Soy sauce is a versatile, flavorful condiment used in a variety of cuisines around the world. Soy sauce is considered vegan-friendly since it is traditionally made by fermenting soybeans, wheat, water, and salt. There are no animal products used in the production of soy sauce.

Health concerns about soy are largely unsupported by current scientific evidence, although long-term safety information on glyphosate and genetically engineered crops is lacking. If you prefer to reduce your exposure to soybeans that have been sprayed with glyphosate or genetically engineered, choose organic or non-bioengineered soy sauce.

Choosing “less sodium” or “reduced sodium” varieties will dramatically reduce the sodium content while still being flavorful enough for cooking. Tamari is a gluten-free alternative to soy sauce, while coconut aminos is another alternative which is free from both gluten and soy.


  1. Miyajima Shoyu Co. Soy Sauce Production Process. Accessed September 1, 2022.
  2. Kikkoman Corporation. Making Soy Sauce. Accessed September 1, 2022.
  3. Yacoubou, Jeanne. Disodium inosinate and disodium guanylate are all-vegetable flavor enhancers. The Vegetarian Resource Group Blog. Accessed September 1, 2022.
  4. Pabich M, Materska M. Biological Effect of Soy Isoflavones in the Prevention of Civilization Diseases. Nutrients. 2019 Jul 20;11(7):1660. doi: 10.3390/nu11071660. PMID: 31330799; PMCID: PMC6683102.
  5. U.S. Food & Drug Administration. CFR – Code of Federal Regulations Title 21. Accessed September 1, 2022.

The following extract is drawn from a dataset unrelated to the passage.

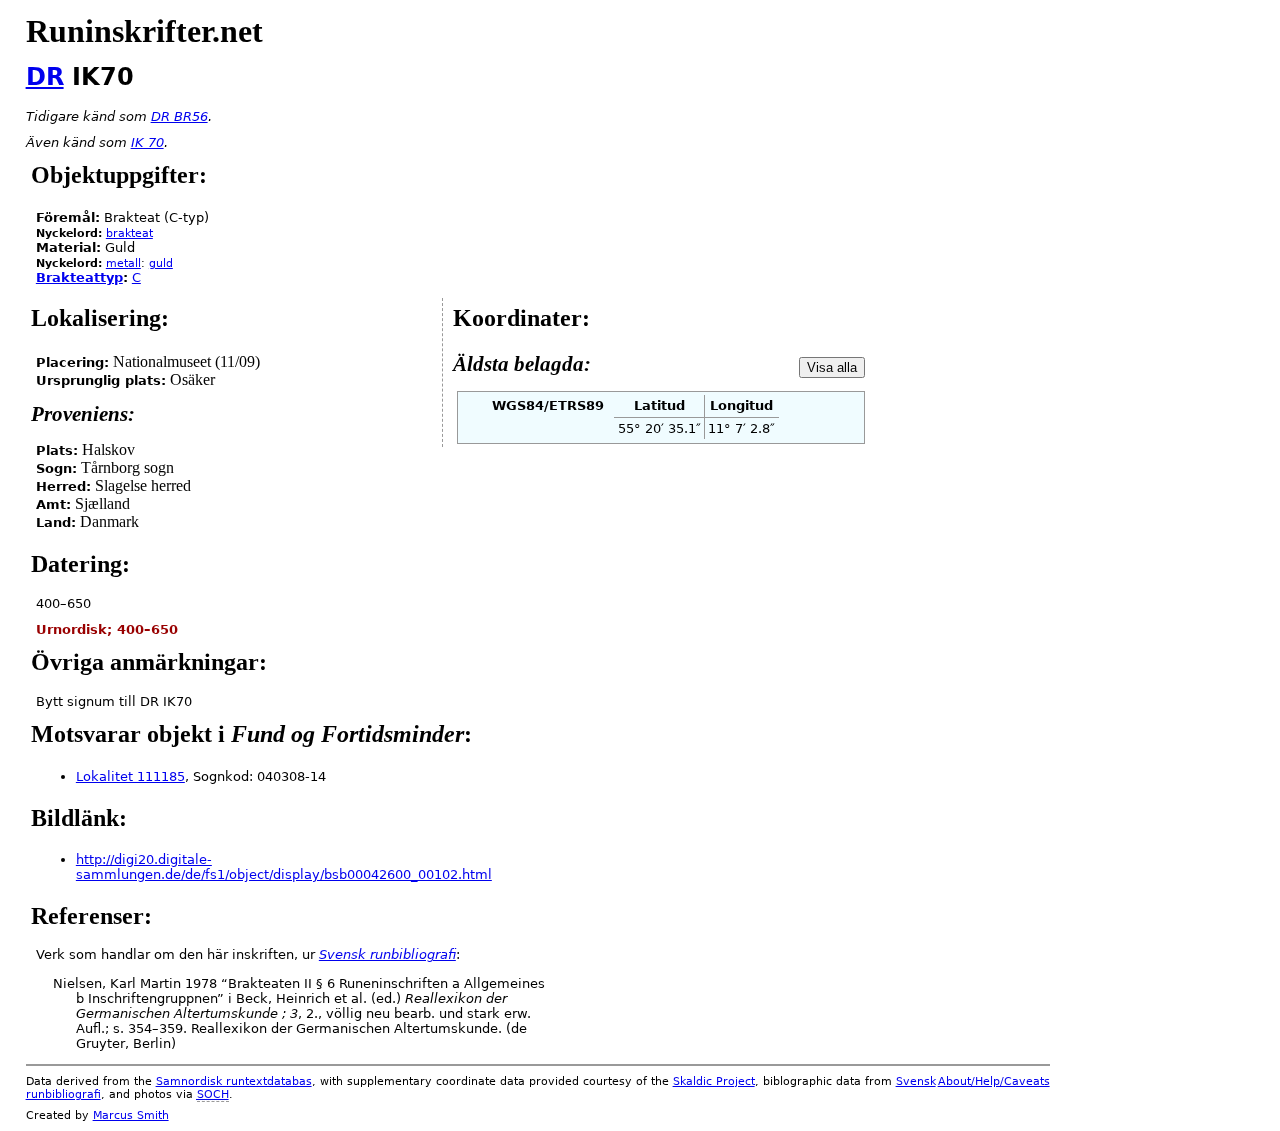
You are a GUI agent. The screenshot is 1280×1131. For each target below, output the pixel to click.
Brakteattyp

  6. Celiac Disease Foundation. Non-Celiac Gluten/Wheat Sensitivity. Accessed September 1, 2022.
  7. Obayashi Y, Nagamura Y. Does monosodium glutamate really cause headache? : a systematic review of human studies. J Headache Pain. 2016;17:54. doi: 10.1186/s10194-016-0639-4. Epub 2016 May 17. PMID: 27189588; PMCID: PMC4870486.
  8. Kikkoman Corporation. Kikkoman Soy Sauce: Guaranteed GMO-free! Accessed September 1, 2022.

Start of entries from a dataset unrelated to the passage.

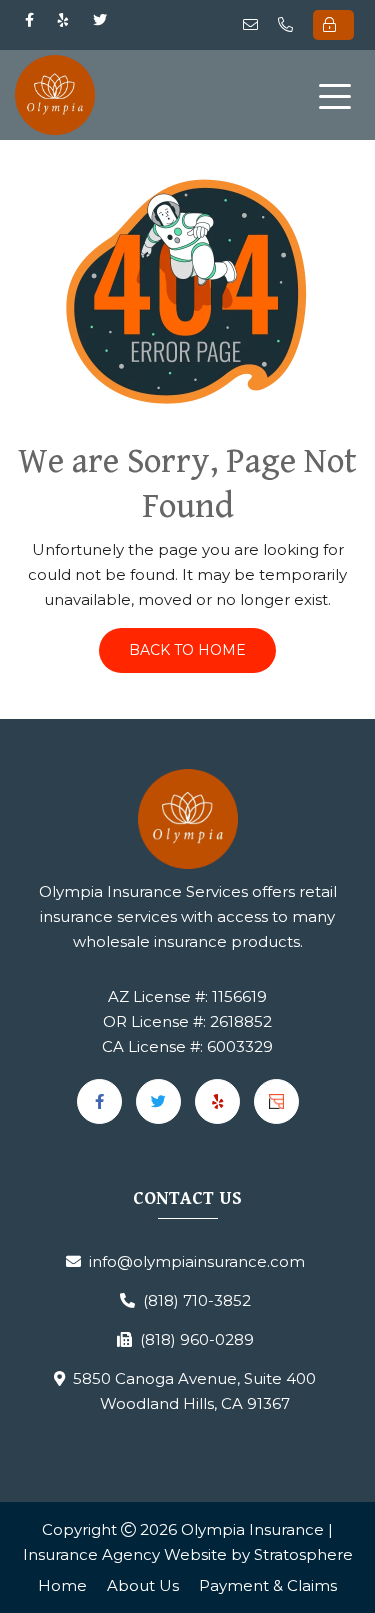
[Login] (333, 25)
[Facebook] (29, 20)
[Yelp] (63, 20)
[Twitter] (100, 20)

  9. United States Environmental Protection Agency. Glyphosate. Accessed September 1, 2022.
  10. Guyton KZ, Loomis D, Grosse Y, El Ghissassi F, Benbrahim-Tallaa L, Guha N, Scoccianti C, Mattock H, Straif K; International Agency for Research on Cancer Monograph Working Group, IARC, Lyon, France. Carcinogenicity of tetrachlorvinphos, parathion, malathion, diazinon, and glyphosate. Lancet Oncol. 2015 May;16(5):490-1. doi: 10.1016/S1470-2045(15)70134-8. Epub 2015 Mar 20. PMID: 25801782.
  11. Cuhra, Marek. (2015). Review of GMO safety assessment studies: glyphosate residues in Roundup Ready crops is an ignored issue. environmental sciences europe. 27. 1-14. 10.1186/s12302-015-0052-7.